> Extracted information:

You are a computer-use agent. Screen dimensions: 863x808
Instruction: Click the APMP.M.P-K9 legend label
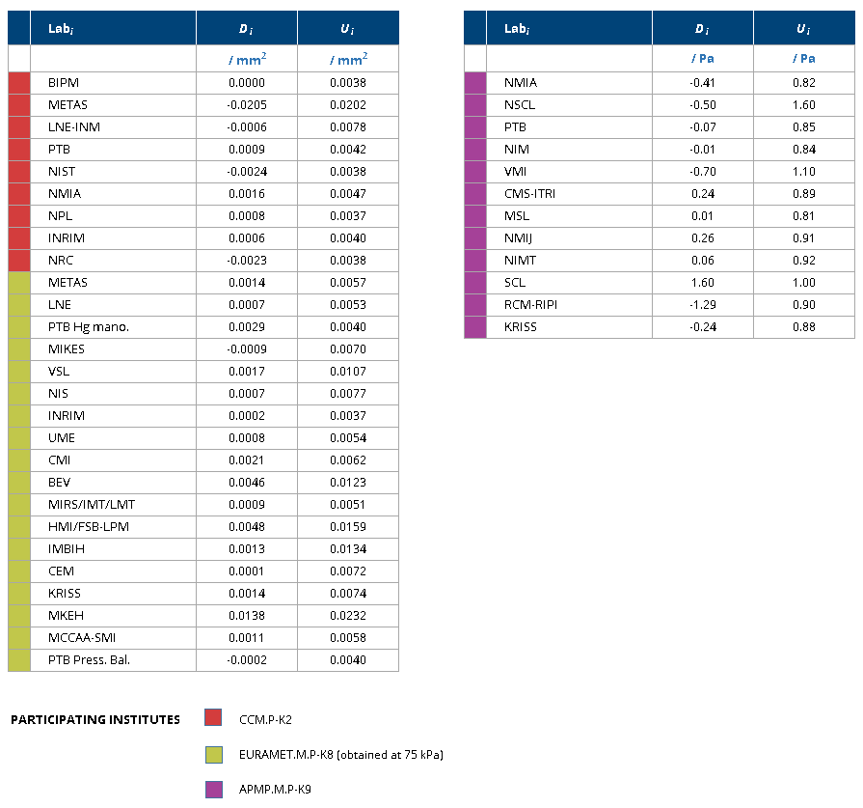tap(275, 790)
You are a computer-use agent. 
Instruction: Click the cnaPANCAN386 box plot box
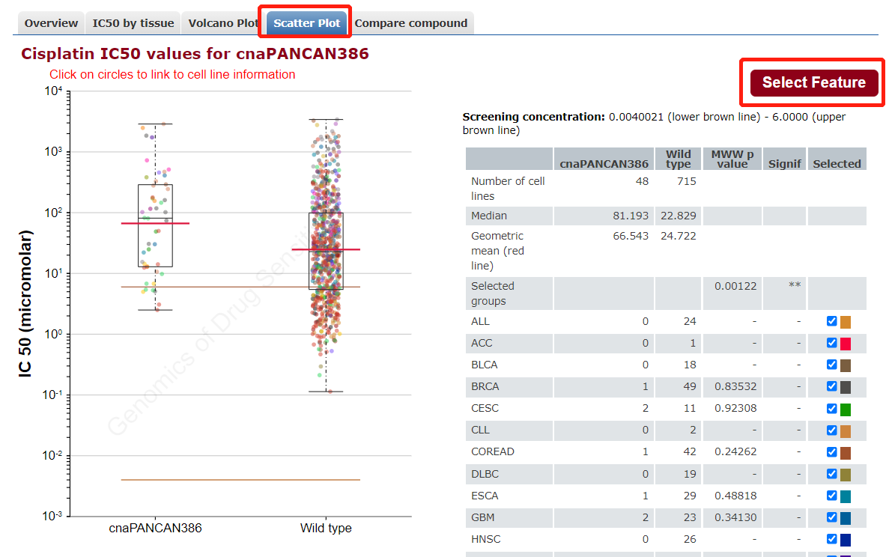(155, 240)
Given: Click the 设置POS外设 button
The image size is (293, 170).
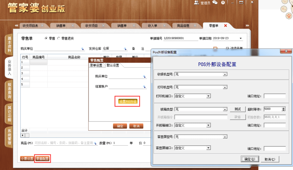Looking at the screenshot, I should (128, 102).
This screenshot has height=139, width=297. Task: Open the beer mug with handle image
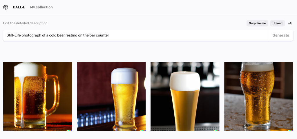coord(37,96)
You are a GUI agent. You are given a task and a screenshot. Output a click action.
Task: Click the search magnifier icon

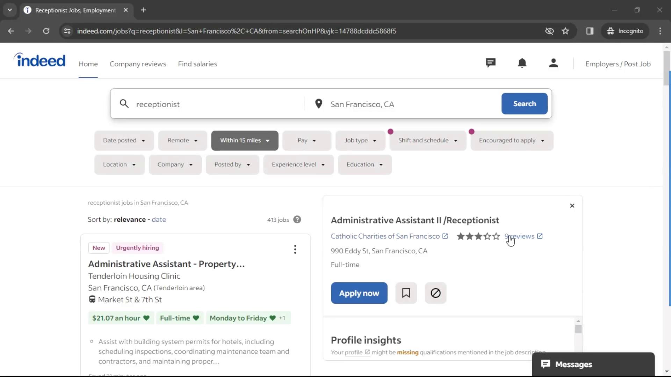(125, 104)
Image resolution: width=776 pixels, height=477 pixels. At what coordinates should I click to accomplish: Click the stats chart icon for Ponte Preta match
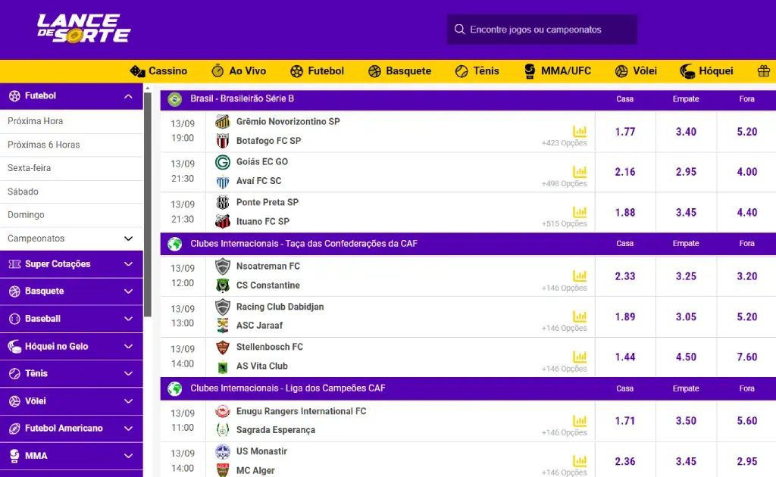tap(580, 213)
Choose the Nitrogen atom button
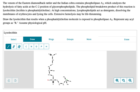140x92 pixels. (x=31, y=46)

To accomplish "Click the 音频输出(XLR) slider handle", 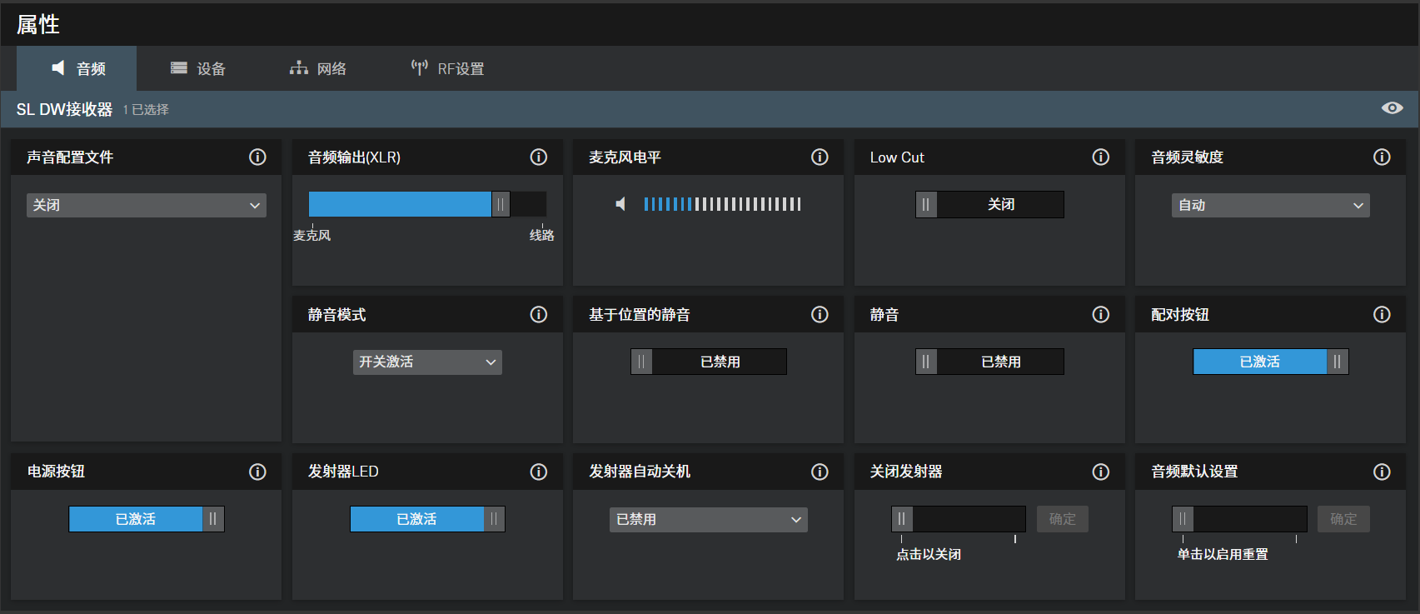I will pos(501,204).
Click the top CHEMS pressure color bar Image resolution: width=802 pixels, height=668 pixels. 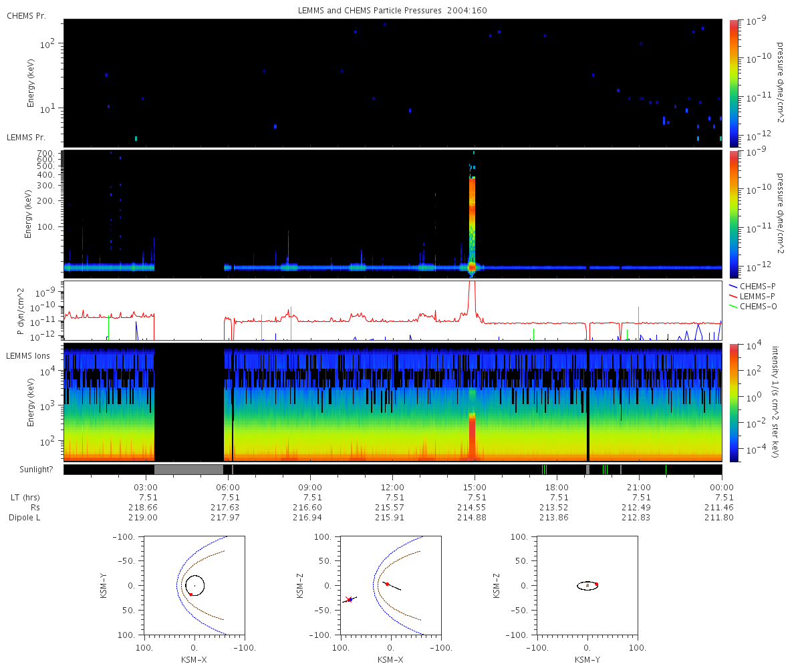pos(733,83)
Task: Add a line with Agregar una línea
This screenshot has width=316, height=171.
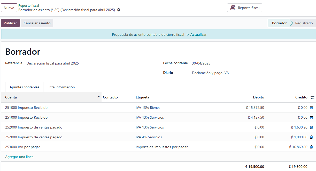Action: coord(19,157)
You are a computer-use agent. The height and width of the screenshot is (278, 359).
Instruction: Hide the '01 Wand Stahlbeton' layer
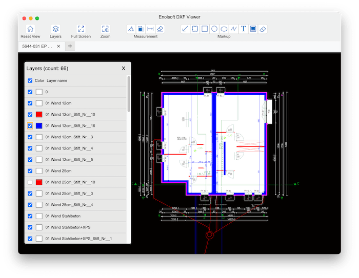click(x=30, y=216)
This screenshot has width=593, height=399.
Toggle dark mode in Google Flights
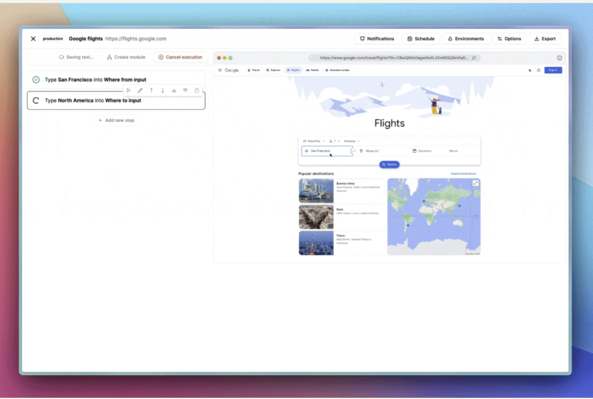[530, 70]
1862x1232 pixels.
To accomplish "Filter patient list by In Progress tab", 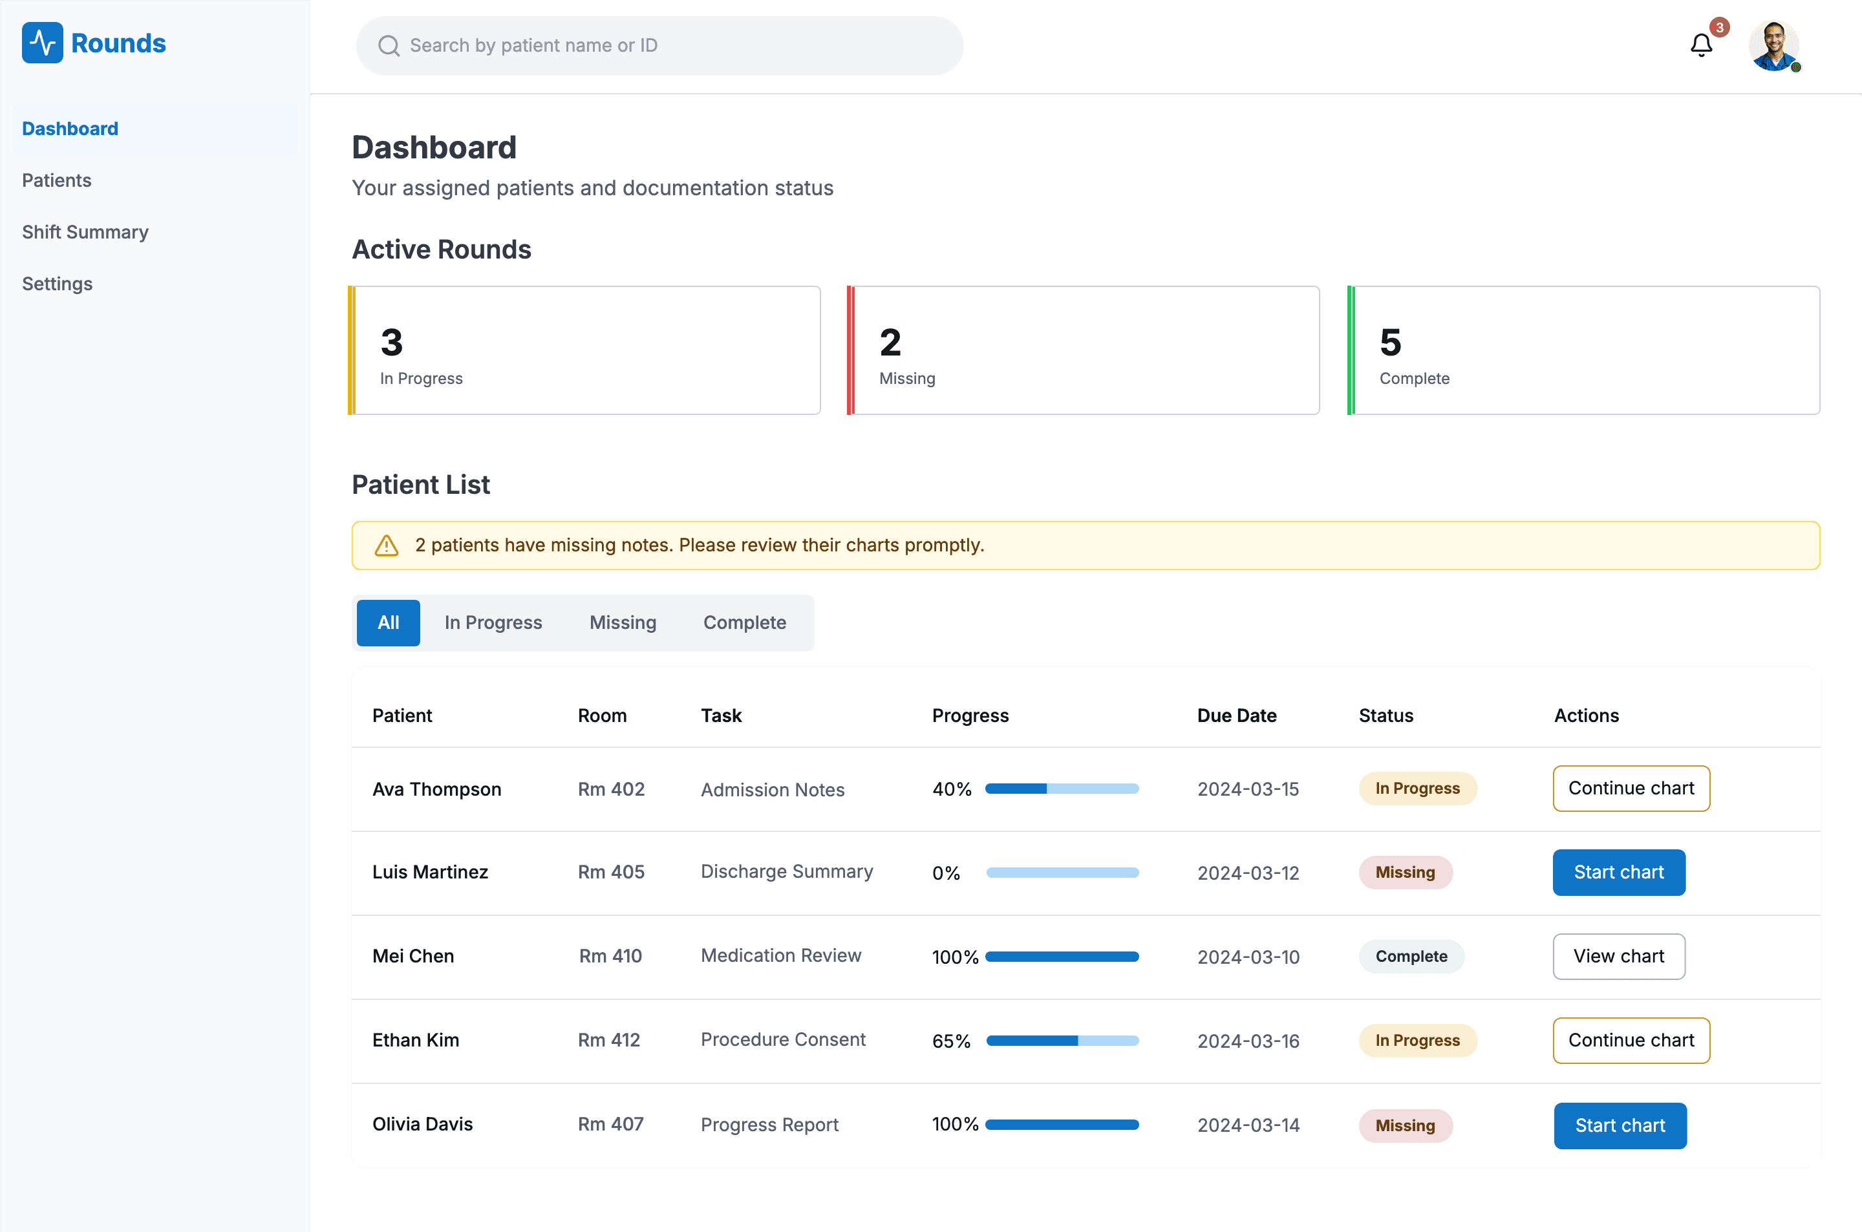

> Written instruction: Rewrite the material from its first line up to and including the line with "coord(37,96)", replacing every "Click" with "Select" and leaving everything else unchanged. Omit the pictures.

> Full solution:
You are a computer-use agent. Screen dimensions: 863x808
Instruction: Select the APMP.M.P-K9 legend label
tap(275, 790)
You are a computer-use agent. 
Instruction: Select the cnaPANCAN386 box plot box
(155, 240)
Given: Select the 设置POS外设 button
The image size is (293, 170).
Looking at the screenshot, I should (128, 102).
This screenshot has height=139, width=297. Task: Open the beer mug with handle image
coord(37,96)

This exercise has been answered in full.